世界が変わった瞬間を思い出すからだろうな。
『君一人でこの電波塔を楽しんでもらおうと思ってね。最上階まで来い。波乃は最上階だ。四元に気を付けろ。四元に捕われたら負けだ。じゃあな。』
「待て!一方的に話すだけ話しやがって!」
声は聞こえなくなった。
とりあえず階段かエレベーターをだな…。
階段しか見えなかった。
仕方なく階段で上がることにした。

「あれー、君が侵入者かー。」
上から気のない声がした。
見上げると空を飛ぶ奴がいた。
「ま、この塔で階段使ってるんだから侵入者だよね。あはははー。」
「…落としてやろうか。」
イラっときたから睨み付けてしまった。
飛んでいた少女は、ひぃっと小さく声を上げた。
「私に力はないからやーめーてー。」
ふわりと彼女は降りた。
「空を飛べるとか羨ましいじゃねぇかよ…。」
「私の能力だからね。
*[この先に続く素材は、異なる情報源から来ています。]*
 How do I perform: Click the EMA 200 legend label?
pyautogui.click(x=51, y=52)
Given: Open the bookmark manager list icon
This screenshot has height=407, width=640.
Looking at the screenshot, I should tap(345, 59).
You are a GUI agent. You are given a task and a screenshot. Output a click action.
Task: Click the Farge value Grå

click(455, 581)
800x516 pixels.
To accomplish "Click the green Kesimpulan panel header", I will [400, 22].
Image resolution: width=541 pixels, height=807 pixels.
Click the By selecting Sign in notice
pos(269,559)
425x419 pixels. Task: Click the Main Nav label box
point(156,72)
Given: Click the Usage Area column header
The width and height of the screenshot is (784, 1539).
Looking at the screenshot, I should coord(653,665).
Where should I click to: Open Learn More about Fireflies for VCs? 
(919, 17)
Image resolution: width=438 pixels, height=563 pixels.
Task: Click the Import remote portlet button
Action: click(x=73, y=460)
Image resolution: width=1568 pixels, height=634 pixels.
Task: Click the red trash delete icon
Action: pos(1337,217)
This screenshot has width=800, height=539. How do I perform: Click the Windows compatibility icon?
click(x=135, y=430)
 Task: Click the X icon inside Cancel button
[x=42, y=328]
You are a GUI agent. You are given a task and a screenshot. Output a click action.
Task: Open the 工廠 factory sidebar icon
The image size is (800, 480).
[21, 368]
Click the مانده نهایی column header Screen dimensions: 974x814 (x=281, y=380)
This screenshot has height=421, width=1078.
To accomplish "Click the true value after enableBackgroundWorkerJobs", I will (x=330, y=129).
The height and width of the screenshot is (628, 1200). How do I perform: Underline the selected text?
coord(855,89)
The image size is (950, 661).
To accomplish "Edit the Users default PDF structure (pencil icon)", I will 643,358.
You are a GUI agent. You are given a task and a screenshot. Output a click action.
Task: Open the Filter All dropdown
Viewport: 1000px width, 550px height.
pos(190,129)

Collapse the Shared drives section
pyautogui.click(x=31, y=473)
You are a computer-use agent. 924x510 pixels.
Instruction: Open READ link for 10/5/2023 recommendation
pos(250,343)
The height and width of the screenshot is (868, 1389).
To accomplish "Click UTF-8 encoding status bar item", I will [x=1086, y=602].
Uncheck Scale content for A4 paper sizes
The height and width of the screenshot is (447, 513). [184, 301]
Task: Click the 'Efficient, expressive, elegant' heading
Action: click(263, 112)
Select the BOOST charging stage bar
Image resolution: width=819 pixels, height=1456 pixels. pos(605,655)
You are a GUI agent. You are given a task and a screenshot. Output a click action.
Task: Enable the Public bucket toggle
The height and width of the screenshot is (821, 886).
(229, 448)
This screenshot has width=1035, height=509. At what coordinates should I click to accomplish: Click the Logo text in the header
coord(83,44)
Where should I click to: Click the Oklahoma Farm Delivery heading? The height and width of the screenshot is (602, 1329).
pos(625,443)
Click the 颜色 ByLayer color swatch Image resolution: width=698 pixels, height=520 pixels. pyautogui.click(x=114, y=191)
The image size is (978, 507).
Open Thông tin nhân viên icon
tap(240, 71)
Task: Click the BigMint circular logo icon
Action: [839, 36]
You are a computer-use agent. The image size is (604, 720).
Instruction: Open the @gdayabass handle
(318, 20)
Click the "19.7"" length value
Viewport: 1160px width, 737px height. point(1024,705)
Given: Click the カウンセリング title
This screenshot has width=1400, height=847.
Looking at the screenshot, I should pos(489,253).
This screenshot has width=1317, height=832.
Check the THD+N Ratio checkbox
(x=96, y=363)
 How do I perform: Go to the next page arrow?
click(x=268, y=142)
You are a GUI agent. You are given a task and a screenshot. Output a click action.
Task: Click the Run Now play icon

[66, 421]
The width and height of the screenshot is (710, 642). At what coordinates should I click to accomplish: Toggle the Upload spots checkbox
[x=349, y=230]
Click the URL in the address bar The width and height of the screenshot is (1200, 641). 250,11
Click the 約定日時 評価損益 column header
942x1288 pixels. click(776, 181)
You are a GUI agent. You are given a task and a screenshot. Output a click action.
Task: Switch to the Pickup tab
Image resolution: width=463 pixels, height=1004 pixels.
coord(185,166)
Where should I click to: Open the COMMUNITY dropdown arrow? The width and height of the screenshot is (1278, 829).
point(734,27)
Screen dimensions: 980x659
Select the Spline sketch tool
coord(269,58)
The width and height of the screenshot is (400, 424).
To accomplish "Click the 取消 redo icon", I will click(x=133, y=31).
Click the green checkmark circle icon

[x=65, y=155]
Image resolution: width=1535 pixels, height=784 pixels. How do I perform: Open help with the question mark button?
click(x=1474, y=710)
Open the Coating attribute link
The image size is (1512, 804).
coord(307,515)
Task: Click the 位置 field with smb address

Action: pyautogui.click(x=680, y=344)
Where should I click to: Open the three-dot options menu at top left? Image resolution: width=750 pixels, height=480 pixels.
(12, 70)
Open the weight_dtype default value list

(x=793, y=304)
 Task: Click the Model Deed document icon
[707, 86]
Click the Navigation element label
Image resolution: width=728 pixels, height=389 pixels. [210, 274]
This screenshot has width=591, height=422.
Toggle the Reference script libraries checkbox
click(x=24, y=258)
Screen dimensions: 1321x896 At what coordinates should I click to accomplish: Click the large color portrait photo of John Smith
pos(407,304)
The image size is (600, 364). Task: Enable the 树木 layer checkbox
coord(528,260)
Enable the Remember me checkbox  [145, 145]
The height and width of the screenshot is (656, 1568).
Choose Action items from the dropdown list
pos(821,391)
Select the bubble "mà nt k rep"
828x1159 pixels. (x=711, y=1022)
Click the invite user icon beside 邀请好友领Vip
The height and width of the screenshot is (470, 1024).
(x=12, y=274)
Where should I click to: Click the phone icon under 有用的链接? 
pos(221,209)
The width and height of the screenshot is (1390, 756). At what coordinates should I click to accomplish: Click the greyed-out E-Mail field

限度あるけど、飛べるよ。」
俺はこいつに連れてってもらおうと考えた。
「そうか。最上階まで飛べるか?」
聞いたら、少女はあははーと暢気に笑う。
「さすがに無理かなあ。」
「あっそ、じゃあな。」
使えないと判断し、階段を上がる。
少女は俺の体に抱きつく。
俺はそれを振り払う。
「待って!久しぶりの侵入者なの!他人なの!少しは構ってよ!」
「嫌だ。俺は忙しいんだよ。」
少女はかなり必死なようだ。
「じゃ、限度ギリギリまで運ぶから!」
「…何階くらいだ?」
少女はうーんと頭を抱える。
「えーと…25、6階。」
「わかった。構う。」
「わーい、やったー!」
少女は飛び跳ねる。
…余程暇なのかこの場所は。
「じゃ、落ちないようにしてね。」
少女が俺を抱える。
「さぁて、行くよー!」
いきなりふわりと浮かぶ。
俺は驚いたが、上を見ると彼女は辛そうに俺を抱えていた。
「…大丈夫か?」
「だ、だいじょぶだよ…。」
不安だ。すごく不安だ。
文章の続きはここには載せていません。